You Can Be Angry and Not Sin
From Colossians: A 28-Day Devotional
During His time on Earth, Jesus not only felt anger but acted on it. After seeing people dishonor God by turning the temple courts into a place of business, Jesus made a whip out of cords and drove them all out. He cleared out the sheep and cattle they were selling, and overturned the tables where their money was stacked (John 2:13-17).
In Colossians 3:7-8, the apostle Paul says we must rid ourselves of anger, rage, malice, slander and filthy language. If Jesus felt anger, and Paul follows Jesus, why is Paul saying to rid ourselves of anger?

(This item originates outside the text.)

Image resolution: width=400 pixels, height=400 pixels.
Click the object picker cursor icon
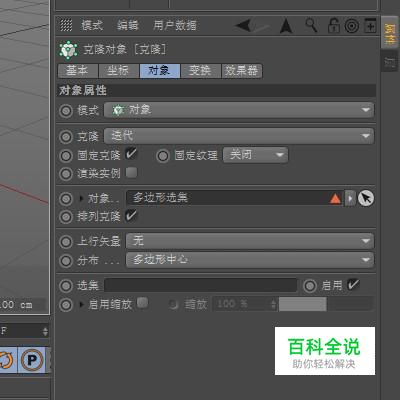(x=366, y=198)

In his letter to the church in Colossae, Paul is warning against unrighteous or disobedient anger. An example of unrighteous anger can be found in Numbers 20:8-12. God told Moses to speak to a rock and water would come out of it. Instead of speaking to the rock, Moses lost control and struck the rock. Moses’s anger was justified — the people of Israel were whiny and rebellious — but Moses dishonored God by disobeying God’s command. As a result of Moses’s disobedience, he wasn’t allowed to enter the promised land.

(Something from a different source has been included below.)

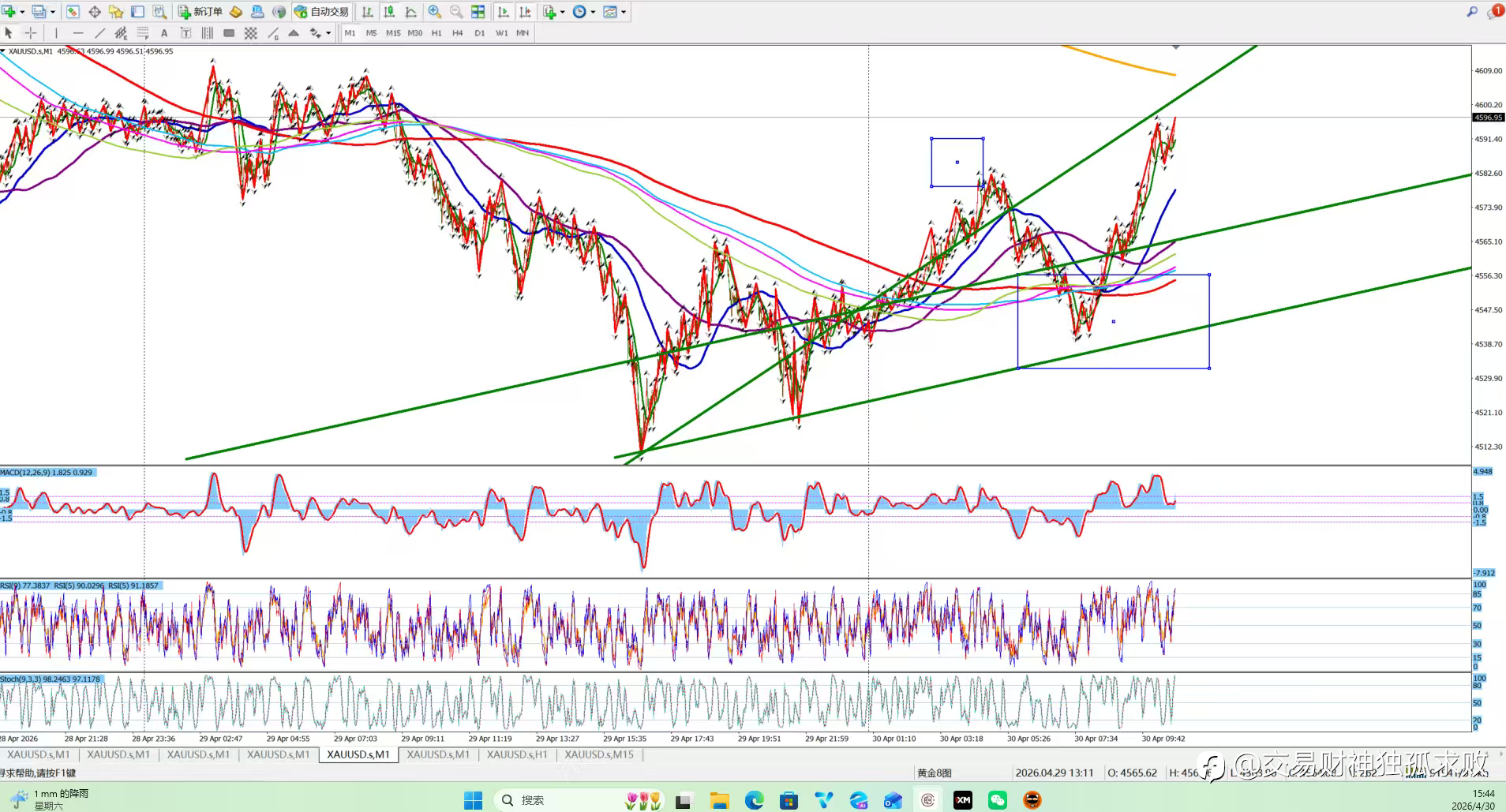
Task: Expand the periodicity clock dropdown arrow
Action: coord(593,12)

God gave us our emotions, including anger, as alerts. Anger is the alert that goes off when something is wrong and our desire for justice wants to make it right. Anger leads to sin when we allow our anger to control us instead of seeking God’s instruction on how to respond. How different would our response to anger be if we prayed and asked God how He would have us respond?
- What makes you angry? When angry, what is your typical response?
- What is one way you can honor God in your anger?
- If you have dishonored God in your anger, what is a next step for you to make it right?
- What is one way that you can begin to rid yourself of unrighteous or dishonorable anger?